Bildung im zweiten Maschinenzeitalter

MÜNCHEN – Künstliche Intelligenz, die einst ins Reich der Science-Fiction gehörte, verändert unser Leben. Autos fahren sich selbst. Drohnen werden für die Zustellung von Paketen programmiert. Computer lernen Krankheiten zu diagnostizieren. In einem unlängst erschienenen Buch schildern die Wirtschaftswissenschaftler Erik Brynjolfsson und Andrew McAfee diese jüngsten Fortschritte als Beispiele für den Beginn dessen, was sie das „zweite Maschinenzeitalter“ nennen.

Allein schon der Name – das erste Maschinenzeitalter war die Industrielle Revolution – lässt auf einen epochalen Wandel schließen. Und wirklich, wenn man den Prognosen glauben kann, könnten diese technologischen Fortschritte die Art und Weise wie wir leben tief greifend beeinflussen.

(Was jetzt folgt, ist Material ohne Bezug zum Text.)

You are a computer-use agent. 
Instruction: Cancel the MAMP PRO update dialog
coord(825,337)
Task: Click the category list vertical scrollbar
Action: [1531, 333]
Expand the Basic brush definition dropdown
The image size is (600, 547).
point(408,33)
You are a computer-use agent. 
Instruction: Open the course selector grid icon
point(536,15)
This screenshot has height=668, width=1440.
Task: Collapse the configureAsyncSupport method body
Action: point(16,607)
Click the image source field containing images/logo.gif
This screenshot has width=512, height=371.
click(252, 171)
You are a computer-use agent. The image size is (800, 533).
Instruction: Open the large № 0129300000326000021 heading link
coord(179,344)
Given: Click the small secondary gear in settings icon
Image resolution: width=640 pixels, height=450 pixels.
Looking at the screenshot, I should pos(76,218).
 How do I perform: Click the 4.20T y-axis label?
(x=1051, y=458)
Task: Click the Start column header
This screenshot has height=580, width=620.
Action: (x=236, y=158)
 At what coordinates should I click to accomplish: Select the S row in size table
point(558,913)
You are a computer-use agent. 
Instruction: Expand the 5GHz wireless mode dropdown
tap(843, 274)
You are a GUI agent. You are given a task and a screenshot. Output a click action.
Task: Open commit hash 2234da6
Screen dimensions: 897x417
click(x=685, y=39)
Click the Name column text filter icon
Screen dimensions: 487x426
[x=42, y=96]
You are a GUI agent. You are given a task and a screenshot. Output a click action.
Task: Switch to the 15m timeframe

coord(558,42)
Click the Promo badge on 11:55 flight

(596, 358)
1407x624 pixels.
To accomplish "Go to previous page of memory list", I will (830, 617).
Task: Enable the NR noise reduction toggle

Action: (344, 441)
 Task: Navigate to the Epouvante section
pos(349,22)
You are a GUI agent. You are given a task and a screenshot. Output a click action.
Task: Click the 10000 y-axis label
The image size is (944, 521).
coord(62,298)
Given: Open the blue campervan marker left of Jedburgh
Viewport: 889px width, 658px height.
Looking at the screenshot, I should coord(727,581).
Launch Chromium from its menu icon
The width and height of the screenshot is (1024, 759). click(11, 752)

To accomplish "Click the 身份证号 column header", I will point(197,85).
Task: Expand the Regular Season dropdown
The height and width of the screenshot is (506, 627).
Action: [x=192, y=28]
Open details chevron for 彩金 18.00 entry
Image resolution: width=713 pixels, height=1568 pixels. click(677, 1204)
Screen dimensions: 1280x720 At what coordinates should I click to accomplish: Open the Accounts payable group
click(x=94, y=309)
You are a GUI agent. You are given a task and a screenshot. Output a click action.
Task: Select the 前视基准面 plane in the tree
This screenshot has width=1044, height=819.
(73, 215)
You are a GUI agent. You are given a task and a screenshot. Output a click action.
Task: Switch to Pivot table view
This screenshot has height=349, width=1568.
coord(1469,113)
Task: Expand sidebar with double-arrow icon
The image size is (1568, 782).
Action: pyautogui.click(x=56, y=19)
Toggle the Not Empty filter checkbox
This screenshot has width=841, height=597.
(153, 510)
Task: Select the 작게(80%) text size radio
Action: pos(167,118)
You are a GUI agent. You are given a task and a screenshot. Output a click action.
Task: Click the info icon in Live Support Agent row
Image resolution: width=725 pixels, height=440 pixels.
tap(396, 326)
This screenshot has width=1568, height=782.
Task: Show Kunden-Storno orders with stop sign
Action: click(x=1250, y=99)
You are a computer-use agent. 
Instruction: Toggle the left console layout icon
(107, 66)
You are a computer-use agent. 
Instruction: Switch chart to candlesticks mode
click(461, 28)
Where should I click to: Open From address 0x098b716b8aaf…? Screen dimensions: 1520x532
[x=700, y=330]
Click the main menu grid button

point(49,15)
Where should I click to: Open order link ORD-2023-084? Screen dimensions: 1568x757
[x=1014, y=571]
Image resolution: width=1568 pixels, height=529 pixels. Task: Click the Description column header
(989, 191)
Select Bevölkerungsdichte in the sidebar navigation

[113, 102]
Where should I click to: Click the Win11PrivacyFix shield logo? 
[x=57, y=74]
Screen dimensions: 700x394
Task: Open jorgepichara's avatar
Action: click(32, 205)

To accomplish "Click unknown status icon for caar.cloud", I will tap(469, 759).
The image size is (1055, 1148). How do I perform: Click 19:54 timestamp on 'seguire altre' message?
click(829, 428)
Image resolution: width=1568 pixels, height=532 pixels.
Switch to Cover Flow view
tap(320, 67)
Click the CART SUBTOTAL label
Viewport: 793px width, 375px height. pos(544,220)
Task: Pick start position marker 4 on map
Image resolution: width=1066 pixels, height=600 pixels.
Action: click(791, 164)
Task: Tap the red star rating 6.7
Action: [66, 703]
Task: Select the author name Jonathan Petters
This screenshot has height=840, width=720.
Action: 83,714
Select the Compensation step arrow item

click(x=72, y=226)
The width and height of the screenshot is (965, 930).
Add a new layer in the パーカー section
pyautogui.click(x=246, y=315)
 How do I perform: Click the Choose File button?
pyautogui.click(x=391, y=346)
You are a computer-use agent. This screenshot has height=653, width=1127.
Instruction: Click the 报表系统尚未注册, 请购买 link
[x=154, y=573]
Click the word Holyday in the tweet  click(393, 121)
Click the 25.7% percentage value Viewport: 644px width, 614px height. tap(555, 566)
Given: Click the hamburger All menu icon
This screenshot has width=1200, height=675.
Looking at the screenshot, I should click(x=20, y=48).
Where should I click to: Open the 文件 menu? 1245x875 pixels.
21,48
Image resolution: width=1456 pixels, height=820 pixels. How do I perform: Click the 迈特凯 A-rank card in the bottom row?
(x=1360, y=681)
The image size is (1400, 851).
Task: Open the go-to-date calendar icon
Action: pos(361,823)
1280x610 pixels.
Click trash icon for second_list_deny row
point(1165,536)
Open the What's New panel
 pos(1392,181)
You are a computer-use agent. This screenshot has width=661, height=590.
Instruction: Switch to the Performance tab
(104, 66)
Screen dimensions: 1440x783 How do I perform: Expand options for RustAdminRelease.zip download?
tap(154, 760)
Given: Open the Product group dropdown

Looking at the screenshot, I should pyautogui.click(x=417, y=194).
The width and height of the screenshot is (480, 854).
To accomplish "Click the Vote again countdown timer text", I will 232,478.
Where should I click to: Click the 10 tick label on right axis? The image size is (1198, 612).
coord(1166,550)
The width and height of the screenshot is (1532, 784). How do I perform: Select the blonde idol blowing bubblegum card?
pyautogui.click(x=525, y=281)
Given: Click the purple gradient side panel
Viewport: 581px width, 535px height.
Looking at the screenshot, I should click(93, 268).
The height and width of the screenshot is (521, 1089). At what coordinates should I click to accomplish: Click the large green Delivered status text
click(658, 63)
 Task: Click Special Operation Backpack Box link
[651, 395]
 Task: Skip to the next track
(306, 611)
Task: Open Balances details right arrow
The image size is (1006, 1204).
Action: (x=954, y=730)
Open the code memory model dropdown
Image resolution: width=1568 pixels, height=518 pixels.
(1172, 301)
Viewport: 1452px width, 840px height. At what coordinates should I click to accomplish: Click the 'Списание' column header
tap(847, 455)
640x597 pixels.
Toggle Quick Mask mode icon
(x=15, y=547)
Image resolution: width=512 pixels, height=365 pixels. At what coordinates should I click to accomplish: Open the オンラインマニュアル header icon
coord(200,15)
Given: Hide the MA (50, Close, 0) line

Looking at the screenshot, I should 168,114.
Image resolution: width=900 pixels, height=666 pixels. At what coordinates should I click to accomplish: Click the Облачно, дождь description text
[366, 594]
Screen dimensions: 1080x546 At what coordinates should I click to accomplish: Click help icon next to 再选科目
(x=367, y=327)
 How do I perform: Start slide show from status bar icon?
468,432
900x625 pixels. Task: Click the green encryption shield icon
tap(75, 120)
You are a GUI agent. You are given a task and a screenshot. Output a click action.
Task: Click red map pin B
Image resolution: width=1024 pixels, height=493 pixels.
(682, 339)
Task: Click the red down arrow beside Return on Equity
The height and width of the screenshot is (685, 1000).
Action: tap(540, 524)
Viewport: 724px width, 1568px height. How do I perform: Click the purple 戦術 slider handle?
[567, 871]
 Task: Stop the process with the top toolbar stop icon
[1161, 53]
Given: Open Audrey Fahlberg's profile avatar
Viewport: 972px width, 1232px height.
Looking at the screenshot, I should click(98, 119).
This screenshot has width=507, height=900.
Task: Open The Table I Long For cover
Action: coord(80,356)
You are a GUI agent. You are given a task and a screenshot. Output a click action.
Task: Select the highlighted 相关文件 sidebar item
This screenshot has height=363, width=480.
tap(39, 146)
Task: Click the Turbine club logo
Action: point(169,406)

Eine weit verbreitete Prognose lautet, dass Lohnkosten an Bedeutung verlieren werden, da immer ausgereiftere Roboter Arbeitnehmer ersetzen und die Produktion wieder in reiche Länder zurückverlagert wird. Eine weitere besagt, dass zunehmend intelligente Maschinen die Nachfrage nach fortgeschrittenen Fähigkeiten verringern werden und somit der wirtschaftliche Vorteil aus dem Besitz dieser Fähigkeiten geringer wird.